From The Book of Ehl-e-Library Tr. by Bachchoo
Suppose, in Shakespeare’s Julius Caesar, the Ides of March were not just one day of the Roman calendar but lasts from December to the 29th of March. The audience waits in suspense for the fatal blow, the “et tu Brut” moment. The likelihood is that they would be monumentally bored and that, gentle reader, is how the present political impasse and drama in the UK has left me and millions feeling.
There are now two focuses of suspense and boredom. The context of both is the botch of Brexit. The first is the conundrum of whether by the 29th of March 2019, the departure date set for leaving the EU, the UK will indeed leave or somehow vote to remain? If its leave, on what terms?
On Tuesday last week Prime Minister May put the terms she had negotiated with the European Union to the House of Commons. That vote was to be in December but Ms May postponed it to the 15th of January having had clear indications that it had as much chance of passing as the biblical camel through the eye of a needle.
By Tuesday the poor, dieting camel hadn’t got much thinner and the eye of that needle hadn’t expanded to accommodate it. Ms May’s proposed “deal” was put to Parliament and after five days of debate went down to, statistically, the most resounding defeat in Westminster’s history.

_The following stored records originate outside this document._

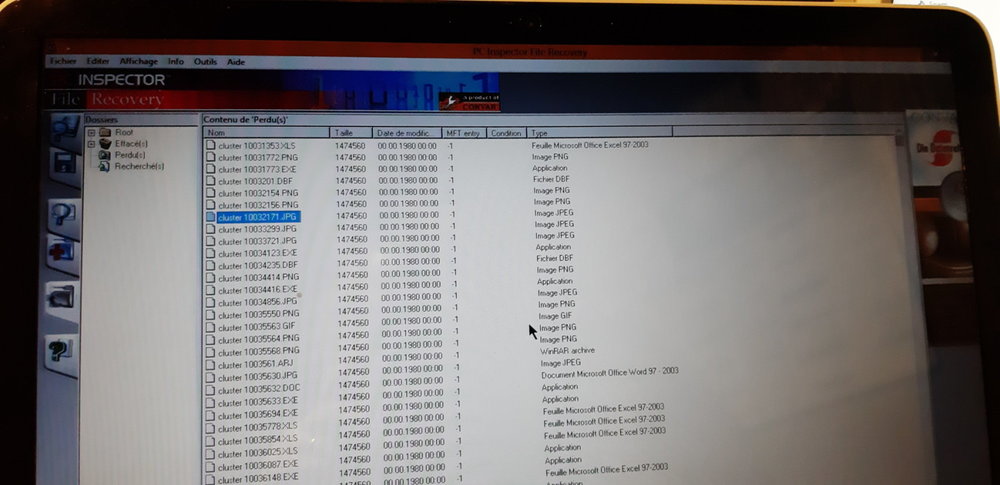Select file cluster 10035632.DOC in list
This screenshot has height=485, width=1000.
click(258, 387)
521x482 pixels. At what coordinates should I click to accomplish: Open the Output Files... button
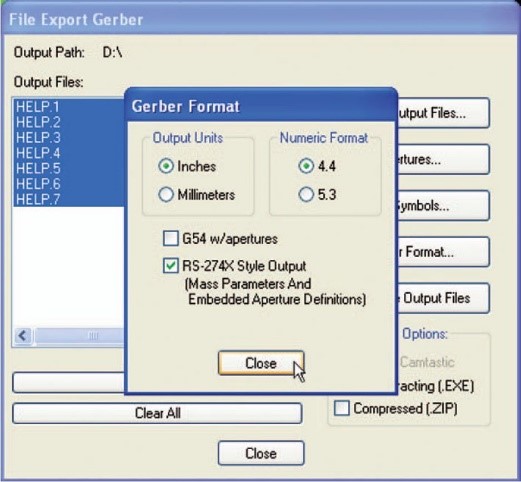pos(443,113)
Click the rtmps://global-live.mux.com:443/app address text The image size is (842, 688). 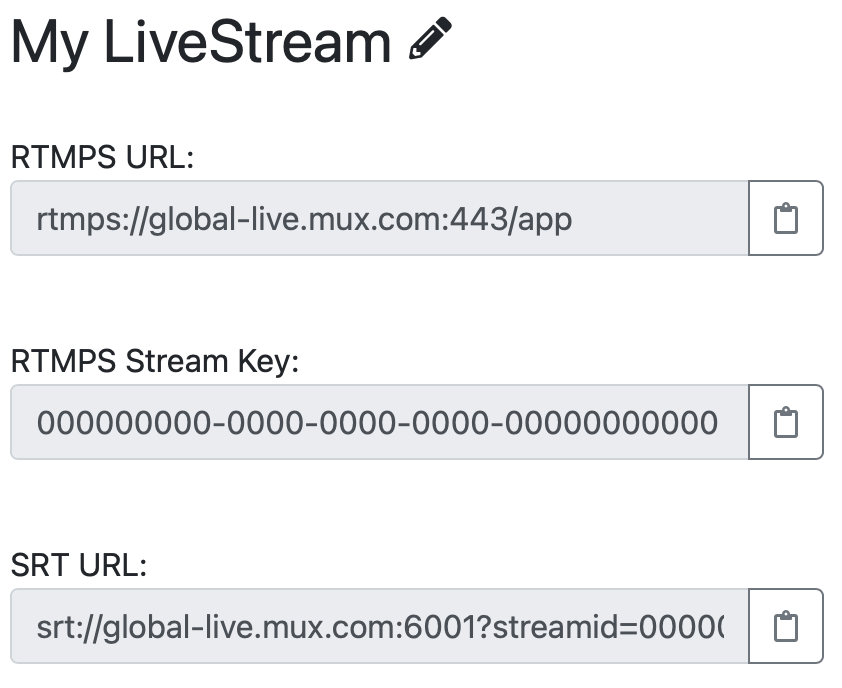304,218
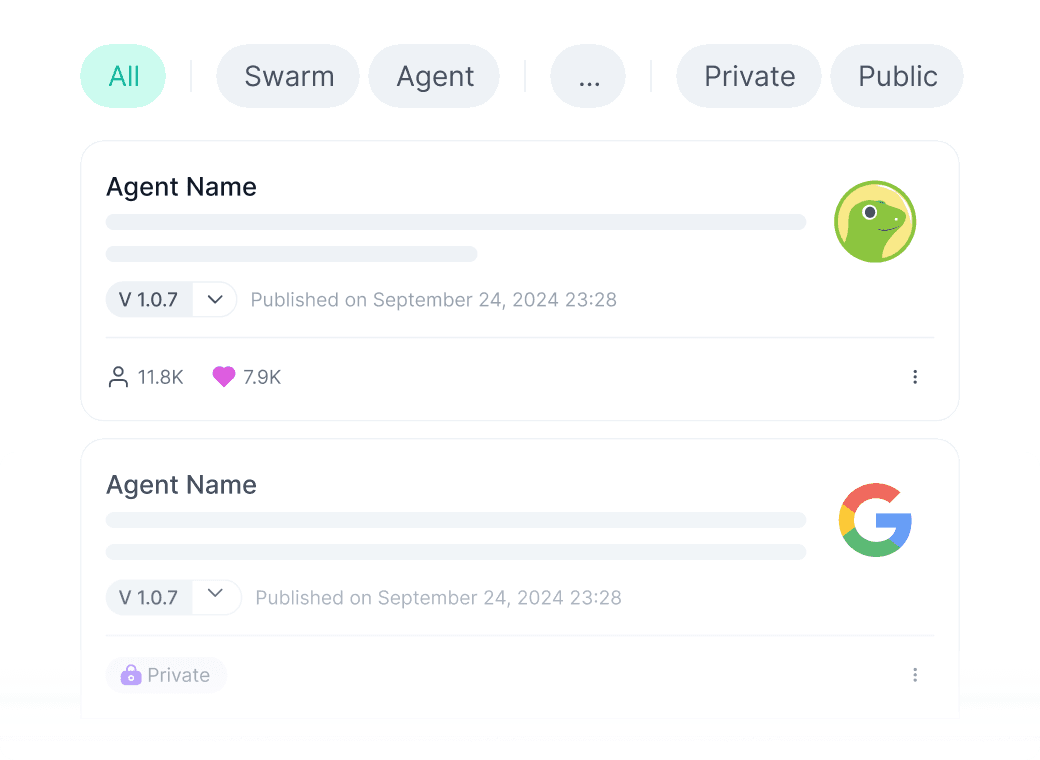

The combined votes of the Opposition parties and more than a hundred votes of rebels from her own party combined to put an end to poor Ms May’s deal which, even after the resounding defeat, she touts as the best possible.
The second focus of suspense in this seemingly endless saga is the survival of Ms May herself. The day her deal was dumped by the House of Commons’ vote, the leader of the Opposition, Labour’s Jeremy Corbyn, tabled a motion of no-confidence in the government. Ms May smugly accepted that this motion would be debated and voted on the very next day. She was confident of winning, despite the opposition to her deal from within her own party and that of her allies from the Democratic Unionist Party (DUP) of Northern Ireland. These rebels didn’t want the government to fall.
It didn’t. The motion of no-confidence was defeated and Ms May stays. This is not for the reason that anyone apart from her husband wants her at the helm, but for the fact her Cabinet and her party, with unresolved four-way divisions on Brexit, would fall apart if there were to be a leadership contest.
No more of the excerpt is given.